A young transgender girl, Mari is experimenting with her identity as Victor. She is in a gay relationship with another young girl, who doesn’t know about her illicit excursions as Victor. It’s really well acted, with Alba Martinez as Mari/Victor. For a film only 19 minutes long, it’s sad and beautiful.
I watched it through Instituto Cervantes, who have a number of short LGBTI films available during July. I choose to watch them with Spanish subtitles, but English subtitles are available too. Each film is only available for 48 hours.
Back again for the second day of the Yarra Valley Writers Festival that very presciently selected ‘Resilience’ as the theme. The current lockdown, announced on Thursday night, meant that the organizers had to pivot to the curated Zoom stream which they had fortuitously prepared in advance- that’s resilience for you!
The day started off with Kathryn Heyman’s Fury. I have heard her interviewed before: she has a beautiful speaking voice, and now I see is a really engaging screen presence as well. This book is a memoir of both her childhood, a sexual assault, and her time on a fishing trawler which helped her reclaim her own body and pre-assault identity. She had always been ‘a reader’, reminding me of the SRA reading cards (I loved SRA although I suspect that poorer readers did not). She raises the question of whether there is today a class dimension to unwanted sexual attention as a child. (Interesting question.) She talks about the title (Fury) which she chose, and had to fight for. I don’t know- I think I’m on her British publisher’s side here. The book is not written from a position of anger – she had worked that out of her system through the fishing trawler experience – something that is not suggested from the title. On the other hand, I haven’t read it, so what would I know. Interesting to see the authors who are present through the chat box: Robyn Cadwallader, Eleanor Limprecht and the historian Marguerita Stephens.
The next session ‘Believe It To Be True’ is about belief and faith, but I was about to engage with my own belief and feeble faith with my Unitarian Universalist Fellowship, so I attended the service and will watch this one later. I also missed the session on Motherhood.
I tuned back in for the panel discussion led by Hilary Harper (from Life Matters). I hadn’t read any of the books A Room Called Earth by Madeleine Ryan, Sorrow and Bliss by Meg Mason and My Year of Living Vulnerably by Rick Morton. I know that you’re encouraged to attend sessions at Writers Festivals where you know nothing about the books, but I found this session a bit hard to follow. There was discussion about neurodiversity and labelling, autism and fear of touch and the interesting comment from Meg Mason that she toyed with making one of her main characters imaginary. The session did finish off with some lovely advice about long-term relationships: feeling adored to the point that you wonder about your partner’s sanity.
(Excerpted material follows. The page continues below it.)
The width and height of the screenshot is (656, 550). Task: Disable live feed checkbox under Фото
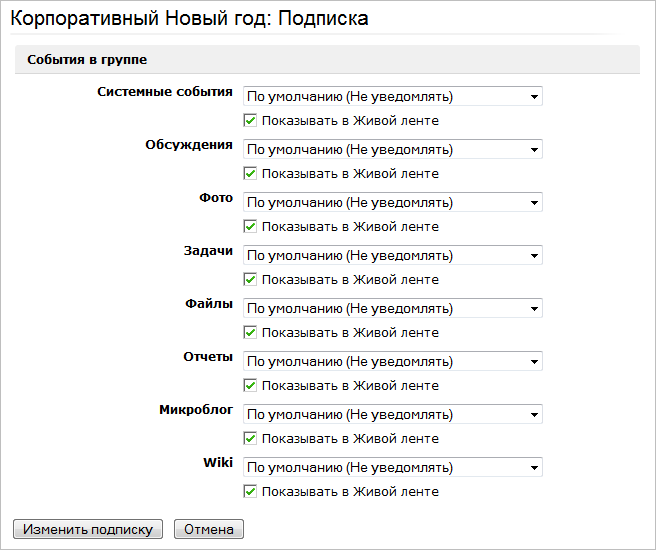pos(251,227)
I’ve heard several interviews with Helen Garner, and each time she has been thoughtful, respectful of the question and you can just see her thoughts whirling as she responds . In her interview with Sean O’Beirne, she starts off with reading entries from her second volume of her diaries One Day I’ll Remember This (something that I wish they would do in each panel, to give a taste of the writing for those who haven’t read the book). In relation to the discipline of writing a diary each day, she quotes the AA aphorism “a fearless and searching moral inventory”. In this volume of her diaries, she writes about the breakup of her relationship with ‘V’ (whom she did not consult before publishing her diary, although she did for many other people) which she saw as a cautionary tale for women. He certainly doesn’t come out of this very well. I could listen to Helen Garner for hours and hours.
And then some bird watching!! I’m a frustrated birdwatcher, and I am determined to turn all my grandchildren into bird nerds too. Both my granddaughters are co-operating, with the older one very aware of rainbow lorikeets and the younger one able to recognize kookaburras. I wish I was walking along that path with Sean Dooley.
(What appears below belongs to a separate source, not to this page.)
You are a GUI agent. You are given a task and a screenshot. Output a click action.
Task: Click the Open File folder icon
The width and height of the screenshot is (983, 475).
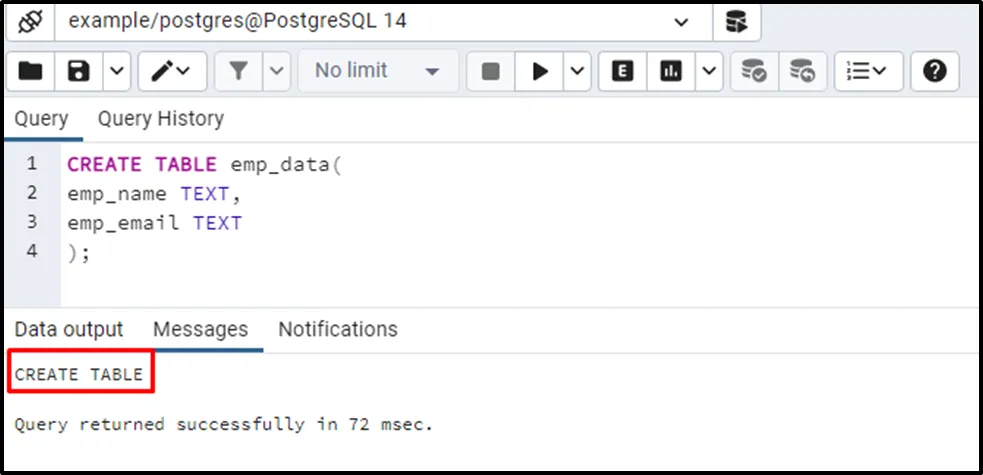[x=31, y=71]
The final session featured Kate Mildenhall and Sally Hepworth, speaking about Hepworth’s book The Good Sister. I haven’t read books written by either of these bubbly young women. It seems that it’s yet another book about a neurodiverse character, which fits in with the Ryan/Mason/Morton interview with Hilary Harper. My ukulele strumalong is calling me- think I’ll call it a day.
And so, for me, ends the Yarra Valley Writers Festival. They did such a good in rescuing what could have been a disaster. Perhaps NEXT year.